- _Exercise objective_
Every line below that has "pixel" in it should be copied.

- _Source records_
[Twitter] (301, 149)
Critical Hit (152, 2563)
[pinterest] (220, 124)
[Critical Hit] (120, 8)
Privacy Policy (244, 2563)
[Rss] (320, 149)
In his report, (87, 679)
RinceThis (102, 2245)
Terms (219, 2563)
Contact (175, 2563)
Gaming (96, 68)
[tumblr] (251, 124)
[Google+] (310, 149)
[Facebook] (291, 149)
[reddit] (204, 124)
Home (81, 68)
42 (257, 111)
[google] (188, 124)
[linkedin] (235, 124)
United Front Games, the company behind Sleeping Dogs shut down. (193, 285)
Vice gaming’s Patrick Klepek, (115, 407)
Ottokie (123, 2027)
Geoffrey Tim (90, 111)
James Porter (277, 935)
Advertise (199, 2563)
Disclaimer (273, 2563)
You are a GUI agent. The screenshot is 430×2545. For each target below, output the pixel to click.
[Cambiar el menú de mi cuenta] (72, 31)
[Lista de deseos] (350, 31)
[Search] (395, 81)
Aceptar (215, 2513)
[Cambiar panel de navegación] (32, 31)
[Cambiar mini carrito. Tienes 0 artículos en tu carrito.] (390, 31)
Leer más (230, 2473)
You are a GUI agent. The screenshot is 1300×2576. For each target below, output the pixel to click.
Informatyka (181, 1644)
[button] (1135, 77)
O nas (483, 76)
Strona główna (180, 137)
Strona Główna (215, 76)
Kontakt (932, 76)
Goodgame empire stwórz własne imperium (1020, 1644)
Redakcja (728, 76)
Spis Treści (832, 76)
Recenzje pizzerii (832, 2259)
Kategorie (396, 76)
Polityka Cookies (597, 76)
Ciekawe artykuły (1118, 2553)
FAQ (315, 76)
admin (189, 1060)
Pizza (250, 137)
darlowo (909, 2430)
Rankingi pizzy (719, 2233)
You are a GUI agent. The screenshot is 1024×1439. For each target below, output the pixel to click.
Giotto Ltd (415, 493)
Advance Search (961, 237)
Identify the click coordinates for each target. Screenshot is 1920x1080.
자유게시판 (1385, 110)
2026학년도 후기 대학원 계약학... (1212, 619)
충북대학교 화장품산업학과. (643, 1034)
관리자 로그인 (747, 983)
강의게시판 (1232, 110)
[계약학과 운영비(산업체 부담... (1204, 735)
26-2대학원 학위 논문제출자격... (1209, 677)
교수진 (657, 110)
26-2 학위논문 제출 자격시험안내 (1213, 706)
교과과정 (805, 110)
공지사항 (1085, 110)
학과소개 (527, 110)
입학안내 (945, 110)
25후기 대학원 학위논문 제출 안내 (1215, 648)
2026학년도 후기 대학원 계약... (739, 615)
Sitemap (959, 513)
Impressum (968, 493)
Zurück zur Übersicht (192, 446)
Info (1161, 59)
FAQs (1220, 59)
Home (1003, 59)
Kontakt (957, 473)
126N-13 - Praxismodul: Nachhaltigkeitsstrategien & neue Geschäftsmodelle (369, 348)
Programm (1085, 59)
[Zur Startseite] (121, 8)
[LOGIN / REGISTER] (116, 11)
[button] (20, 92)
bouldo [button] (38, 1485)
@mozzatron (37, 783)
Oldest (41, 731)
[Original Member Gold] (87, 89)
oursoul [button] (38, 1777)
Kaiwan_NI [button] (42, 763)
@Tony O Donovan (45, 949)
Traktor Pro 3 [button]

- _Written solution_
You are a GUI agent. The screenshot is 430×2545. For each target below, output the pixel to click.
You are a GUI agent. The screenshot is 1300×2576. For each target below, output the pixel to click.
You are a GUI agent. The screenshot is 1024×1439. For each target below, output the pixel to click.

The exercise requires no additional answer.